PROVIDED INFORMATION:
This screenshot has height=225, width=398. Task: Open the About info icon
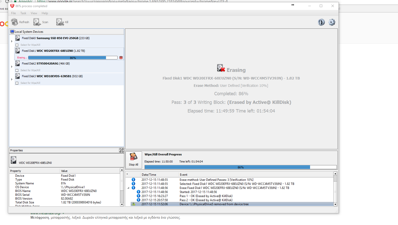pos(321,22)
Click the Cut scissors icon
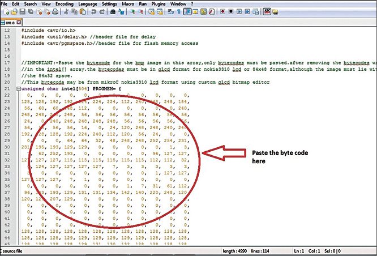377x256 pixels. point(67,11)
---
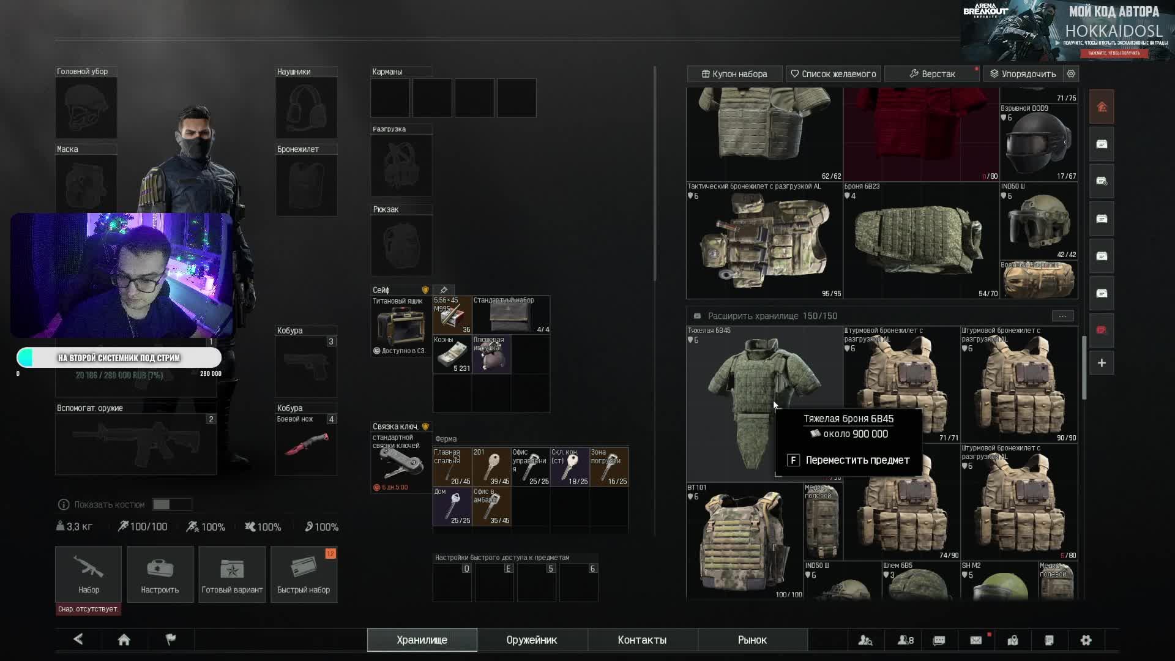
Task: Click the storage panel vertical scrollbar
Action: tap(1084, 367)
--
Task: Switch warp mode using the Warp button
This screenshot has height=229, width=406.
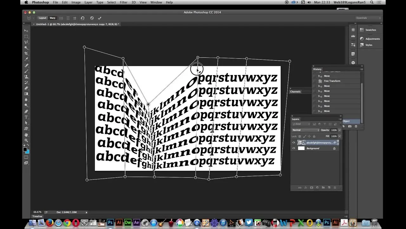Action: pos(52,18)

TO DO:
Reproduce, word for word, everything from the line containing "This screenshot has height=225, width=398." down to the line containing "pos(321,22)", omitting the pictures.

THE COMPLETED TASK:
This screenshot has height=225, width=398. Task: Open the About info icon
pos(321,22)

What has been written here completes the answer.